3D Recognition of a Hand

Problem Description

The servos and motors that control the arm and hand of an object often do not move to exactly where it is supposed to go. If the hand position could be found in a scene its location could be used to correct the error. Some include cameras or expensive feedback sensors on their hands to aid in correction. There is no shortage of robots that simply use incredibly expensive but precise servos. Many robots that cannot afford these components possess some easily recognizable patterns or colors on their hands to aid in segmentation using 2D methods. However, this method requires that special code be written for each unique hand.

Possible Solution

Yet there is a possibility of using a 3D point cloud approach to provide visual feedback of the arm's location.

Preforming 3D model scans of objects has become easy enough that a CAD model of a hand can be obtained in less than minute with a proper scan environment.
This 3D CAD model can then be used to generate a database of point cloud models of the object from different perspectives.
For each perspective of the hand a corresponding global/local descriptor(s), that is some numerical representation of a point cloud cluster's geometrical features or a points relationship with nearby points, can be saved.
Search information like a KDTree and HDF5 data can be pre-processed for the database, allowing for quick searches of the data base to be used in real time matching of a segmented object's global descriptors.

This means it might be possible to segment an arm out of a point cloud scene and recognize it in real time.

Assumptions

So far, this is only to be considered a viable solution only under the following circumstances:

The hand to segment will stay in a rigid position throughout the pick and place process. (AKA, the hand will not change shape to something outside of the database during the tracking process)
The hand to segment can be seen using depth cameras well. That is, is it not black, transparent, or reflective. Some robot hands may have to painstakingly painted to a matte non-black surface to be seen by depth sense cameras.
The hand to segment will only be tracked when it can be segmented out.
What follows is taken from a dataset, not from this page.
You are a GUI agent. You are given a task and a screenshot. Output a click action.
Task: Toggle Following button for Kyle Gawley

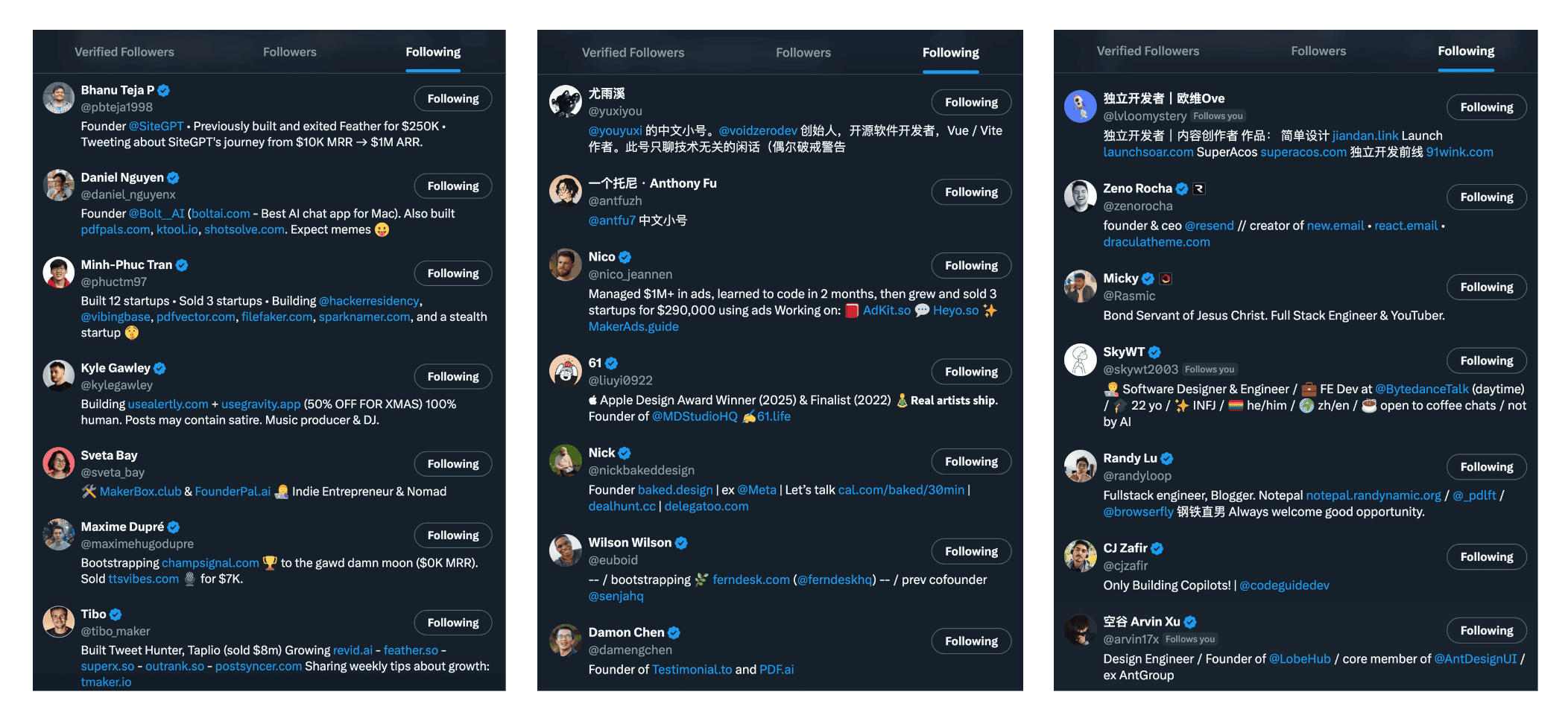tap(453, 377)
For example, if using prism based object segmentation, the hand must be over the segmented plane within a certain distance (the height of the prism).

Generating a 3D CAD Model (.ply) of a hand.
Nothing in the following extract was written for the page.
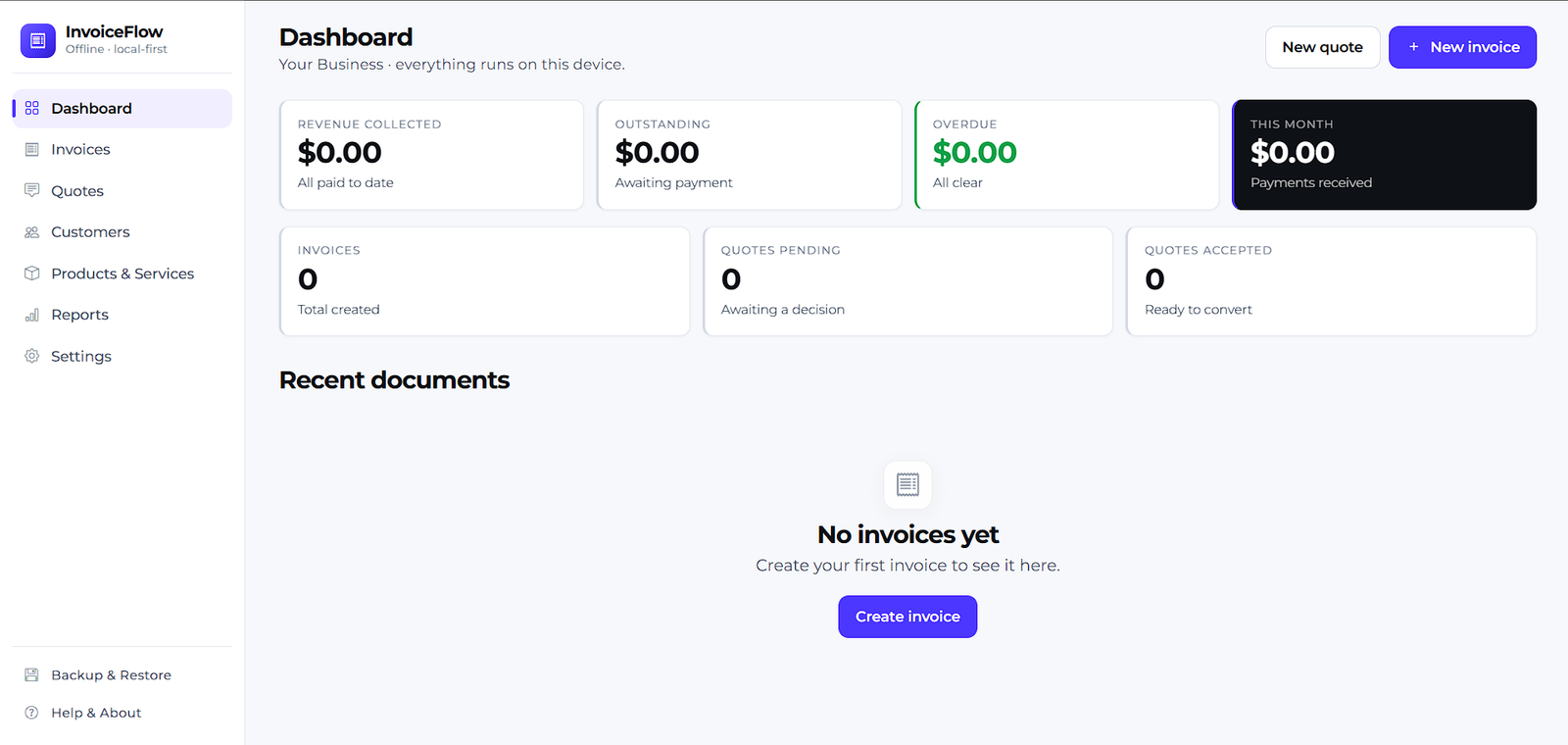Click the empty-state invoice icon
Viewport: 1568px width, 745px height.
907,484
In order to use our hand recognition package you must have a 3D Model of your hand. Beyond making the model yourself, you have the option to take a 3D scan of the hand. To do this you must:

Have a depth sense camera that has small enough resolution to capture a decent 3D scan of your robot's hand.
Have some software capable of capturing a 3D scan of the hand.

Recommended software:

Realsense R200 SDK 3D Scanner This obviously only works for the Intel Realsense cameras.
PCL In-hand scanner for small objects Compatible with OpenNI cameras only as of April 2016. Attempts to make it work with any depth sense camera have been attempted. See ROS In-hand Scanner, but please note that our team-member James Schiffer was unable to get it to work with a Realsense R200 camera with PCL 1.8 RC2. Trying it with a newer build of PCL may be worthwhile, since it was not included in the build of PCL 1.8 RC2.

Not recommended software:

Kscan3D Very painful scan process. Seems like there is no shortage of newer and better designed software available for this application.

Tests have been done with the Kinect V1 and an Inmoov robotic hand found that the resolution was insufficient to capture a decent model of the hand. The Intel Realsense R200 worked well.

Setup for taking the 3D scan can be troublesome and finicky. Workarounds for lower quality 3D scans are being investigated (see Design Choices).

Training

(In development)

Now that you have the 3D scan of the hand in a PLY file, you need to preform some prepossessing so that the 3D Object Detection ROS package can preform in real-time.

To do this, first convert the .ply file to a .pcd file using the following command (Requires PCL)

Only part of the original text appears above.